TASK STATEMENT
Reproduce nothing but the lines from the one with "The width and height of the screenshot is (797, 406)." down to the last line of the data below.

*** Opening SOURCE DATA ***

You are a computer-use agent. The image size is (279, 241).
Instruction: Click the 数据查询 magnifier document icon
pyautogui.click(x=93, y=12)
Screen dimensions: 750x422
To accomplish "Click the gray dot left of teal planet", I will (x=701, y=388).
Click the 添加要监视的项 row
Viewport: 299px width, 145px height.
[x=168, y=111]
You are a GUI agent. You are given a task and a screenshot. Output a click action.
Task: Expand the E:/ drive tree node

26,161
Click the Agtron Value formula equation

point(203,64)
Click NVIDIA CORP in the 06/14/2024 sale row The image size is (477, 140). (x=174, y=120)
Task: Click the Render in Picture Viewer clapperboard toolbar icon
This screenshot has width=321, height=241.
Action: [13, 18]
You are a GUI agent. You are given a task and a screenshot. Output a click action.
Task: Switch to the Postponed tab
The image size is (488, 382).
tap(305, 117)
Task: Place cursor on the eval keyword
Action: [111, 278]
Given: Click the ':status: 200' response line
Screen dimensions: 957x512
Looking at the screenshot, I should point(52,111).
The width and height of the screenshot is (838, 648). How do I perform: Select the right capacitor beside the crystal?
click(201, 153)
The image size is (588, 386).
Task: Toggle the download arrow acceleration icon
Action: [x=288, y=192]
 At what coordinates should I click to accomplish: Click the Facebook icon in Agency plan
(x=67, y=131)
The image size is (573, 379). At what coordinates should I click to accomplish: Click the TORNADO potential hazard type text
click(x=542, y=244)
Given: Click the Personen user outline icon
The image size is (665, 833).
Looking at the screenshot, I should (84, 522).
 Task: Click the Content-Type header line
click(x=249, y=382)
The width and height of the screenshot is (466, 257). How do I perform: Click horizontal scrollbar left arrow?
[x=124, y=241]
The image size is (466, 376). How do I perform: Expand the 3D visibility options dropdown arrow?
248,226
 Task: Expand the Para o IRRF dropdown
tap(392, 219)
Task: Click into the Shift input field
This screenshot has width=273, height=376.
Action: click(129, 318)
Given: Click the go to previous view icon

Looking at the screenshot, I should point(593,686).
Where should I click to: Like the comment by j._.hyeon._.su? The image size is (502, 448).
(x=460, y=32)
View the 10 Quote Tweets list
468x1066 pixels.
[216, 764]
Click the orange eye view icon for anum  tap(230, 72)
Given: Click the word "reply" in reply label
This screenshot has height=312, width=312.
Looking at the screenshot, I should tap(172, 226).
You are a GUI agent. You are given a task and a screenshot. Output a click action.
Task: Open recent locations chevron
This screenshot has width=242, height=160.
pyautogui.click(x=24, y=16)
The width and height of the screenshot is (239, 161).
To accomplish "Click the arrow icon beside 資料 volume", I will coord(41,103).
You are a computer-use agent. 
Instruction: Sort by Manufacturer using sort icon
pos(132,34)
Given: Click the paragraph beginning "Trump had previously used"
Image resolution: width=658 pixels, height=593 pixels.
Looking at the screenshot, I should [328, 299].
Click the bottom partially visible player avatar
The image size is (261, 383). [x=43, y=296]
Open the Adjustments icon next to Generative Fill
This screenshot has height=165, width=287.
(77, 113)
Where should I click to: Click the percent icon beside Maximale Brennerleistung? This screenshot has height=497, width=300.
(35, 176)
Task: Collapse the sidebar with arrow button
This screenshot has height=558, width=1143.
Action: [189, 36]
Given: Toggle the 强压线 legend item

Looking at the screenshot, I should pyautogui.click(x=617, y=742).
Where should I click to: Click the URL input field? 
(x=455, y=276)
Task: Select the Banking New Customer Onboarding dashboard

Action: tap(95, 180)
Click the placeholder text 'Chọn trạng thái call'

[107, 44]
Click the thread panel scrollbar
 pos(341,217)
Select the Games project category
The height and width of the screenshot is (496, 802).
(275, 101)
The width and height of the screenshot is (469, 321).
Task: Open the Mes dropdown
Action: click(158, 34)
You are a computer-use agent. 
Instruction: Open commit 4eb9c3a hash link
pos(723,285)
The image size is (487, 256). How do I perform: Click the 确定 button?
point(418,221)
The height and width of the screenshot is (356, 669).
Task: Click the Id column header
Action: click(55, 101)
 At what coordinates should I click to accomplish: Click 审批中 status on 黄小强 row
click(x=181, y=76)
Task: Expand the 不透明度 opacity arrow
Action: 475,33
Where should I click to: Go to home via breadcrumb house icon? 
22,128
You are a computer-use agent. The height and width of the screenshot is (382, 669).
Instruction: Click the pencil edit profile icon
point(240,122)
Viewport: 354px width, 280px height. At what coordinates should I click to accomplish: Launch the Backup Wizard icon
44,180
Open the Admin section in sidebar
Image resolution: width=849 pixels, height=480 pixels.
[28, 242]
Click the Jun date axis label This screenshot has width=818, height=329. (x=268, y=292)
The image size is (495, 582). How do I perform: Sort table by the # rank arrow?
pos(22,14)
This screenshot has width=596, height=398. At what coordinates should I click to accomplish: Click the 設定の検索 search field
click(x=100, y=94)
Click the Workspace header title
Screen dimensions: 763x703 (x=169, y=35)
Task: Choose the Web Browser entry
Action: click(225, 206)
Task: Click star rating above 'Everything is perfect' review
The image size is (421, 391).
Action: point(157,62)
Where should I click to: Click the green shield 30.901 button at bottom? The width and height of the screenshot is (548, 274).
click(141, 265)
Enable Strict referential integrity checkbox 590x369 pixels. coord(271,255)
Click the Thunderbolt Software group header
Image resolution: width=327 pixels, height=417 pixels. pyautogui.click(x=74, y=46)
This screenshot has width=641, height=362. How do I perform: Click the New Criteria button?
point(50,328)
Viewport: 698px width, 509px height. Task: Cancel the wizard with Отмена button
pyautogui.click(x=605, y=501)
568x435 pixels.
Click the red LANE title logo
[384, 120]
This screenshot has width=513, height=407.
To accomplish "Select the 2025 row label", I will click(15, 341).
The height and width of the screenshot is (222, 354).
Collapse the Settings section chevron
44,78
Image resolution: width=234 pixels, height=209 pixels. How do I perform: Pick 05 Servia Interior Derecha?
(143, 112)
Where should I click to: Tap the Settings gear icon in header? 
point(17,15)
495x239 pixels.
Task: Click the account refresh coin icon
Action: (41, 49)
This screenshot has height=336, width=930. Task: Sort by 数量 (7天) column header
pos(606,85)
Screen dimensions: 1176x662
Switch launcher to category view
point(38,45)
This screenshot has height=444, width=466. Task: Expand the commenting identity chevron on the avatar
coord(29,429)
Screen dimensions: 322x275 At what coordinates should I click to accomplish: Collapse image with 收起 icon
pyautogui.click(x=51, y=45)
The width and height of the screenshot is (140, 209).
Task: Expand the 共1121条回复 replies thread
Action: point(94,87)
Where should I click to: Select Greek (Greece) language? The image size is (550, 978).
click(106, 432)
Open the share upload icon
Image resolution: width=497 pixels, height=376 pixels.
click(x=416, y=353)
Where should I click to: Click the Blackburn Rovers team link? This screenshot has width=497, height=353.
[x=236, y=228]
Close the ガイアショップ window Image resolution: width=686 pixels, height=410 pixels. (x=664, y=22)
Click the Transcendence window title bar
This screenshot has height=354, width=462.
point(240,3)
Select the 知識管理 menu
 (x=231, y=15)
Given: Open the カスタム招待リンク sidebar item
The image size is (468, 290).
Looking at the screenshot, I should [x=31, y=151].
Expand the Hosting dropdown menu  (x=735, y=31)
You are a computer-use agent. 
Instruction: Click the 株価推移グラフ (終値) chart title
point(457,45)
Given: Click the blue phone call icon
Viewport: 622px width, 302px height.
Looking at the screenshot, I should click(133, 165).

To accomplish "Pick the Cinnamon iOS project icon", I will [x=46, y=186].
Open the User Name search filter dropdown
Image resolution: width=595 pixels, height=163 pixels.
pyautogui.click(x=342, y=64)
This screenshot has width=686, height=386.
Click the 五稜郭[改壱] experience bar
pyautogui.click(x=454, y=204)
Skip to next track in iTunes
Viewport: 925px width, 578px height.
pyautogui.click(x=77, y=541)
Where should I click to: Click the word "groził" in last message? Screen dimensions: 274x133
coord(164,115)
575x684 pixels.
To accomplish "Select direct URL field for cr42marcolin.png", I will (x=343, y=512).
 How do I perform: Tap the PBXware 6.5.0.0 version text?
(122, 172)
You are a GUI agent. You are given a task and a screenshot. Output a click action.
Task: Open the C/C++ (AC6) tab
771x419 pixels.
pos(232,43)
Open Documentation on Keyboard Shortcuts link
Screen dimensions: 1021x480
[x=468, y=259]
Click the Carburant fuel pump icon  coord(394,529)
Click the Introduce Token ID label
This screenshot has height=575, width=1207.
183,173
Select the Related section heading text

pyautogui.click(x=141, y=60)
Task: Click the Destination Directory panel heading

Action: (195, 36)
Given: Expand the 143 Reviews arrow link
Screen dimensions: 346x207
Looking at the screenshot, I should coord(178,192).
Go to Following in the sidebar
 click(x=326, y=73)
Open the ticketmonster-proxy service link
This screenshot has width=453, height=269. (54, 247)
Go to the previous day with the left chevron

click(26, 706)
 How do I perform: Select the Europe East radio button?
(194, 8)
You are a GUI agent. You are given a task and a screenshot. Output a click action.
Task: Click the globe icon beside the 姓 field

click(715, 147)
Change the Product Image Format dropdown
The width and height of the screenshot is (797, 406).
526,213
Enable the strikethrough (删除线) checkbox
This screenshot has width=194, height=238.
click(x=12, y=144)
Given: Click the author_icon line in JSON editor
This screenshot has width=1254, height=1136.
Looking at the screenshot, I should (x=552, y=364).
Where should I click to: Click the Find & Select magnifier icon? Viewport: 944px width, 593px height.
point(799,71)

*** Closing SOURCE DATA ***

SOLUTION FOR THIS EXERCISE
The width and height of the screenshot is (797, 406).
526,213
Enable the strikethrough (删除线) checkbox
This screenshot has width=194, height=238.
click(x=12, y=144)
Given: Click the author_icon line in JSON editor
This screenshot has width=1254, height=1136.
Looking at the screenshot, I should (x=552, y=364).
Where should I click to: Click the Find & Select magnifier icon? Viewport: 944px width, 593px height.
point(799,71)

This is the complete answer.